Stretch the contracted muscle to loosen and lengthen it. Stretches for loosening a contracted muscle vary, depending on where the contracted muscle is located. For example, if your calf muscles are contracted, perform a seated forward bend. Sit on the floor with your legs extended in front of you and your toes pointing toward the sky. Hinge at the waist and fold forward, lowering your torso toward your thighs. Stay in this position until you feel relief in your contracted muscle.
Massage the contract muscle to loosen it. Use your fingers and thumbs to gently knead and prod the muscle. Massage stimulates the circulation, increasing the blood flow to the area. Breathe deeply and evenly as you massage your muscles to help increase the level of oxygen in your body. Both improved circulation and oxygen intake can help ease muscle cramps.

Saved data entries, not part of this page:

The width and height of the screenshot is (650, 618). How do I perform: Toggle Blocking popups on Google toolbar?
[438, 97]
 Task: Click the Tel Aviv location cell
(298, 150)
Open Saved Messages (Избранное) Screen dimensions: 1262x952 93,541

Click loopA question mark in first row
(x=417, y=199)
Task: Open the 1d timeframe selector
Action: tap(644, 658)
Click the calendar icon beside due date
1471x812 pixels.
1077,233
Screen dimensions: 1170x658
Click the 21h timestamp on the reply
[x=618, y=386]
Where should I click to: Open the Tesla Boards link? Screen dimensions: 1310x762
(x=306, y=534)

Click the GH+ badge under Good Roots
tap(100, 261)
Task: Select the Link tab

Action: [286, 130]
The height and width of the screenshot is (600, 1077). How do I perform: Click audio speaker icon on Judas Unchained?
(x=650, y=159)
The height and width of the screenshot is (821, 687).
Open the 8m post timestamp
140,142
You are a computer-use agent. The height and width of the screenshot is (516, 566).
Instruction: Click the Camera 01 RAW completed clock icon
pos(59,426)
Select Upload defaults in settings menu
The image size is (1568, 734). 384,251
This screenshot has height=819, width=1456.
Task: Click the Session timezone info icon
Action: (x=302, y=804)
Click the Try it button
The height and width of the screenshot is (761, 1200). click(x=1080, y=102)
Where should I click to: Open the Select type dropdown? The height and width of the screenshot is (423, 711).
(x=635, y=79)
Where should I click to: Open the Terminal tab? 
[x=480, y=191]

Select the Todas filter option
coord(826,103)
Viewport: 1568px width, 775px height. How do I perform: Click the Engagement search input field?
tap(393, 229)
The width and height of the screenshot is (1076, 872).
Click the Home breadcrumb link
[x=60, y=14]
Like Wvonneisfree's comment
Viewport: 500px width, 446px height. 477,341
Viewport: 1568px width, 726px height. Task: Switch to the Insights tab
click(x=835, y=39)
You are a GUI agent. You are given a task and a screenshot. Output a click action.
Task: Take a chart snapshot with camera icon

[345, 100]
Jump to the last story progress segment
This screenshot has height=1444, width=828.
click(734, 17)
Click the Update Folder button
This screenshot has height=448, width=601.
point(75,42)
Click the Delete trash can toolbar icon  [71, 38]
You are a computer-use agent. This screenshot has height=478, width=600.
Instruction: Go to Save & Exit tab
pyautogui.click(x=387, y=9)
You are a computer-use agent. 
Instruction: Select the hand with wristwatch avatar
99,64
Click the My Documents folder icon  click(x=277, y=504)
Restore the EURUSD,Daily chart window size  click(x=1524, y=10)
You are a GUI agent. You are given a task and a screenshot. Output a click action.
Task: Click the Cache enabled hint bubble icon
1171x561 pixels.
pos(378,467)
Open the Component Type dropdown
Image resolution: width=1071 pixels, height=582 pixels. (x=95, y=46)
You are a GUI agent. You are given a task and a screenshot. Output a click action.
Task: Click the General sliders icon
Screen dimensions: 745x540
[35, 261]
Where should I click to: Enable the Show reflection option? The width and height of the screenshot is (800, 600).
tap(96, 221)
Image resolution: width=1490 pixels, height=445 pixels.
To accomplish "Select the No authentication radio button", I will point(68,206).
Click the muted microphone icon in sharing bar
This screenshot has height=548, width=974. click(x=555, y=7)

Hydrate and rehydrate. Increase your intake of food and drinks that supply electrolytes -- which are minerals that help regulate bodily functions such as nerve reaction and muscle function -- and include calcium, magnesium, potassium and sodium. Sometimes it isn't enough to rehydrate your body with just water if you are lacking electrolytes. Drink water regularly throughout the day, but rehydrate with a sports drink or coconut water if you experience a contracted muscle. Alternatively, bananas and orange juice can also provide your body with essential electrolyte minerals.
Apply heat or cold to the contracted muscle. MedlinePlus recommends applying something warm, such as a warm towel or heating pad, to help relax the muscle when it first contracts -- and then applying an ice pack to further reduce the pain.
- If you experience muscle soreness after the muscle cramp has subsided, consider taking an anti-inflammatory pain reliever to reduce any pain.